- PROBLEM SET:
[a] Please answer these questions about the segmentation README:
(i) What is the minimum torch version listed?
(ii) Which config field must be set to true to train with multiple GPUs?
(iii) Which script converts to ONNX and CoreML?
[b] For each statement, say whether the segmentation README supports it:
(i) CelebAMask-HQ needs a preprocess script run before use.
(ii) GaussianBlur is listed among the spatial-level transforms.
(iii) Testing results are saved in SAVE_DIR.
[c] Copy everything in the segmentation README from "Other requirements can" down to "and prediction scripts.", swapping "Sample" for "Example".

--- start of DOCUMENT SEGMENT ---

Note: For PASCALContext, download the annotations from here and put it in VOC2010.

Note: For CelebAMask-HQ, run the preprocess script. python3 scripts/preprocess_celebamaskhq.py --root .


Augmentations (click to expand)

Check out the notebook here to test the augmentation effects.

Pixel-level Transforms:

  • ColorJitter (Brightness, Contrast, Saturation, Hue)
  • Gamma, Sharpness, AutoContrast, Equalize, Posterize
  • GaussianBlur, Grayscale

Spatial-level Transforms:

  • Affine, RandomRotation
  • HorizontalFlip, VerticalFlip
  • CenterCrop, RandomCrop
  • Pad, ResizePad, Resize
  • RandomResizedCrop

Usage

Requirements
  • python >= 3.6
  • torch >= 1.8.1
  • torchvision >= 0.9.1

Other requirements can be installed with pip install -r requirements.txt.


Configuration (click to expand)

Create a configuration file in configs. Sample configuration for ADE20K dataset can be found here. Then edit the fields you think if it is needed. This configuration file is needed for all of training, evaluation and prediction scripts.


Training (click to expand)

To train with a single GPU:

$ python tools/train.py --cfg configs/CONFIG_FILE.yaml

To train with multiple gpus, set DDP field in config file to true and run as follows:

$ python -m torch.distributed.launch --nproc_per_node=2 --use_env tools/train.py --cfg configs/<CONFIG_FILE_NAME>.yaml

Evaluation (click to expand)

Make sure to set MODEL_PATH of the configuration file to your trained model directory.

$ python tools/val.py --cfg configs/<CONFIG_FILE_NAME>.yaml

To evaluate with multi-scale and flip, change ENABLE field in MSF to true and run the same command as above.


Inference

To make an inference, edit the parameters of the config file from below.

  • Change MODEL >> NAME and VARIANT to your desired pretrained model.
  • Change DATASET >> NAME to the dataset name depending on the pretrained model.
  • Set TEST >> MODEL_PATH to pretrained weights of the testing model.
  • Change TEST >> FILE to the file or image folder path you want to test.
  • Testing results will be saved in SAVE_DIR.
## example using ade20k pretrained models
$ python tools/infer.py --cfg configs/ade20k.yaml

Example test results:

test_result


Convert to other Frameworks (ONNX, CoreML, OpenVINO, TFLite)

To convert to ONNX and CoreML, run:

$ python tools/export.py --cfg configs/<CONFIG_FILE_NAME>.yaml

To convert to OpenVINO and TFLite, see torch_optimize.

--- end of DOCUMENT SEGMENT ---
--- start of PROVIDED MATERIAL ---

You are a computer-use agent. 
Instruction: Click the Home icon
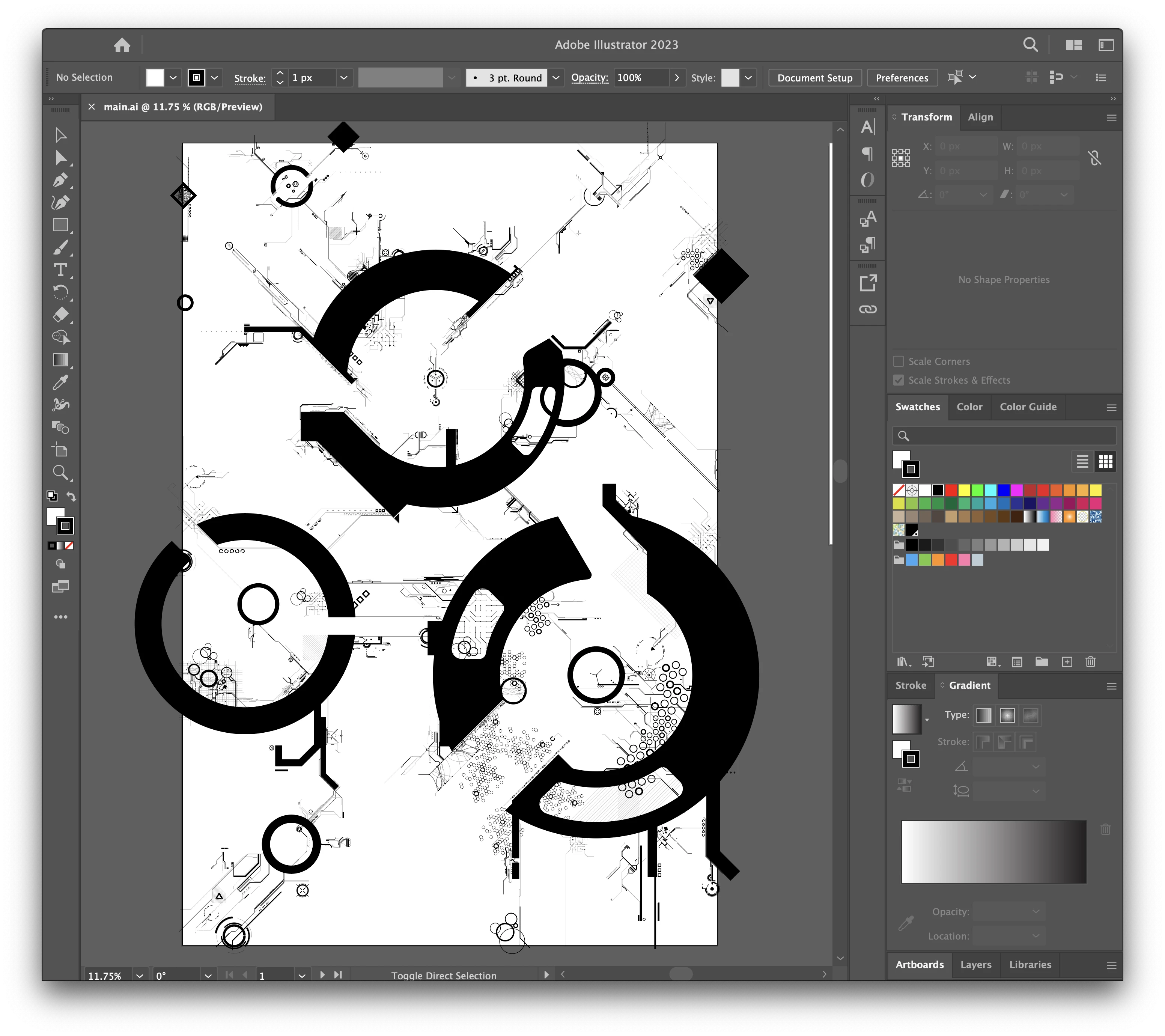click(x=122, y=44)
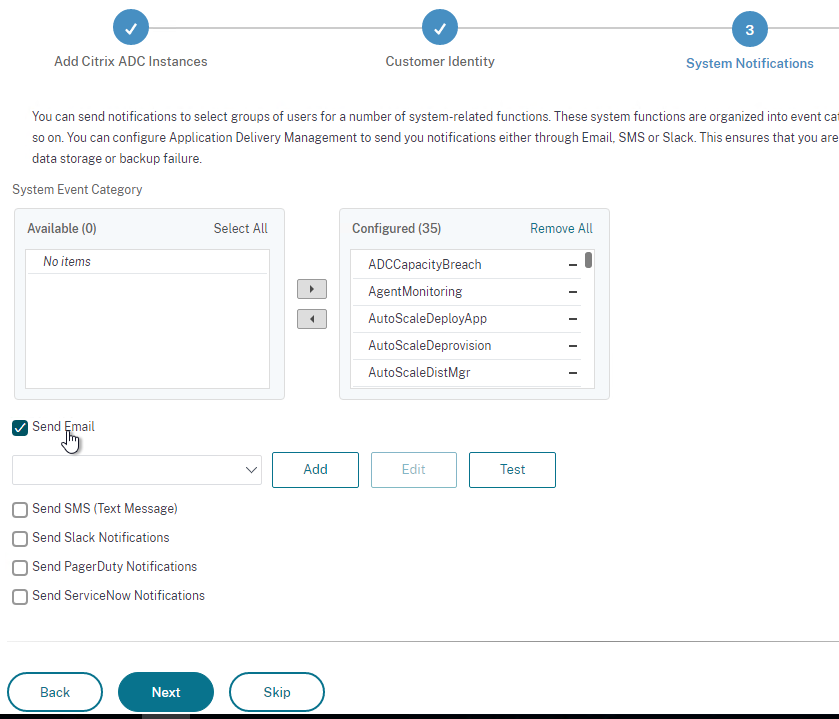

--- end of PROVIDED MATERIAL ---

- SOLUTION LIST:
[a]
(i) 1.8.1
(ii) DDP
(iii) tools/export.py

[b]
(i) Yes: "For CelebAMask-HQ, run the preprocess script."
(ii) No: "GaussianBlur, Grayscale" is listed under "Pixel-level Transforms:".
(iii) Yes: "Testing results will be saved in SAVE_DIR."

[c]
Other requirements can be installed with pip install -r requirements.txt.


Configuration (click to expand)

Create a configuration file in configs. Example configuration for ADE20K dataset can be found here. Then edit the fields you think if it is needed. This configuration file is needed for all of training, evaluation and prediction scripts.